While workers had already voted in favor of the strike last week, negotiations between Local 218 of the Bakeries, Confectionery, Tobacco and Flour Mills union and PepsiCo, the parent company of Frito Lay, continued with the aim of come to an agreement.

The union leadership and leadership reached a two-year tentative deal this week, but about 400 of its members rejected it after two days of voting, which culminated on Saturday.

Union members criticized the company for the working conditions at the factory and pushed for a wage increase in their next deal.

After:Members of the local Frito-Lay union in Topeka have just voted in favor of the strike. Here is what we know.

Mark Benaka, trade manager for Local 218, said the vote was “overwhelming” in his opposition to the proposed deal, which would have resulted in a 2% pay rise, as well as limits on mandatory overtime, among others.
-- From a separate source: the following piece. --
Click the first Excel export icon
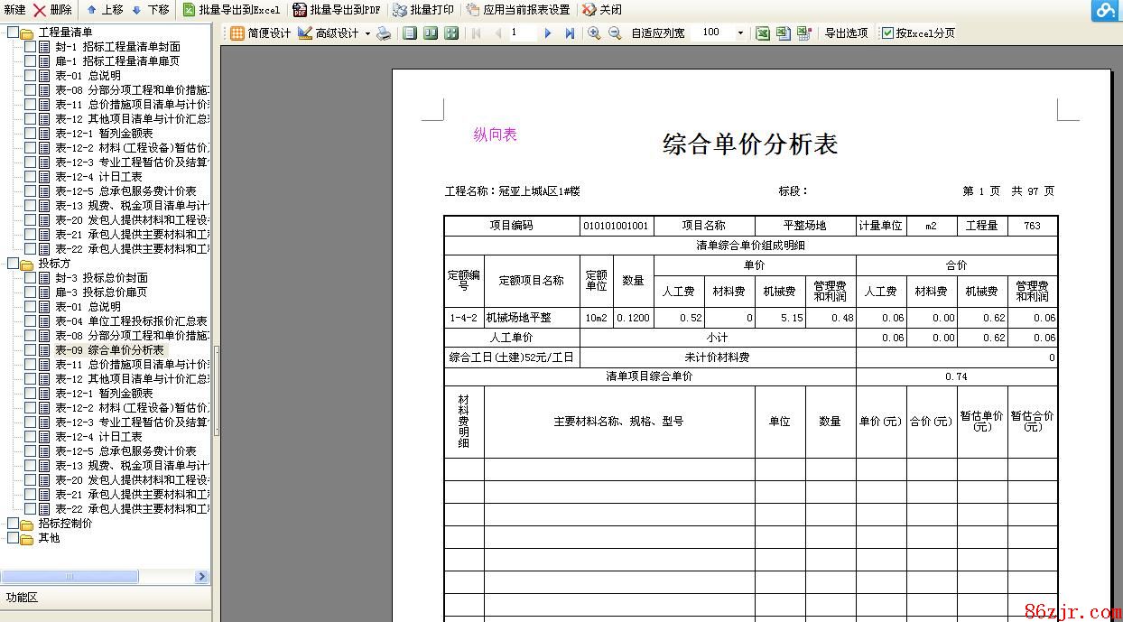Screen dimensions: 1123x622 click(x=763, y=33)
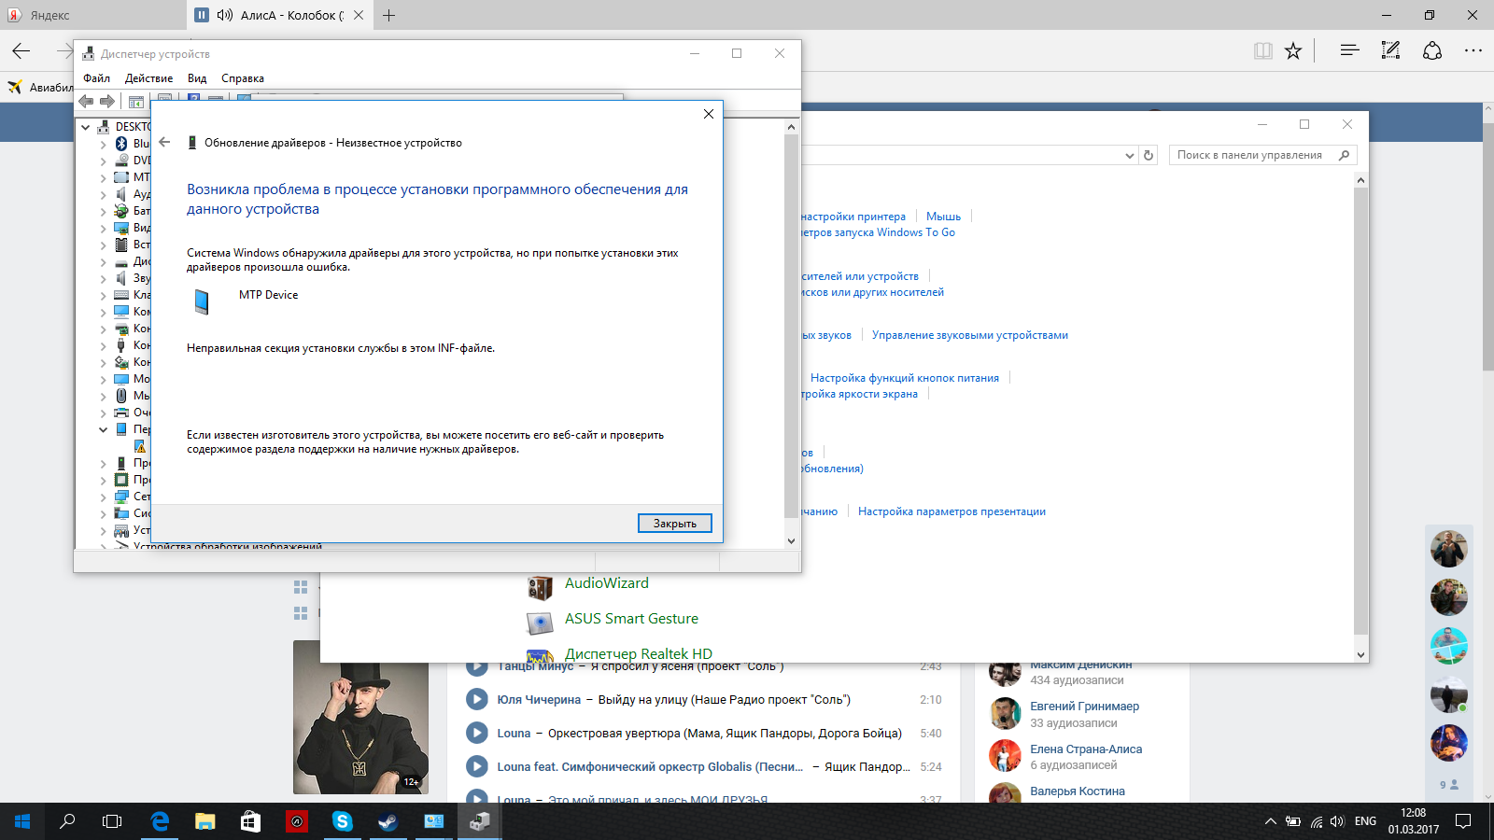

While Benaka noted that management retracted on the overtime element after the initial opposition, he said members likely thought the salary package was not enough as they voted against the offer. .

“It was very decisive,” said Benaka. “Obviously we’re a long way off on the discretion imposed on employees over the last ten years. Basically they’re not going to take it anymore.”

Benaka said last month that this would be the first time since the union was formed in 1973 that a strike had taken place.

The workers were operating under a two-year deal that expired in September 2020 and was extended until Sunday.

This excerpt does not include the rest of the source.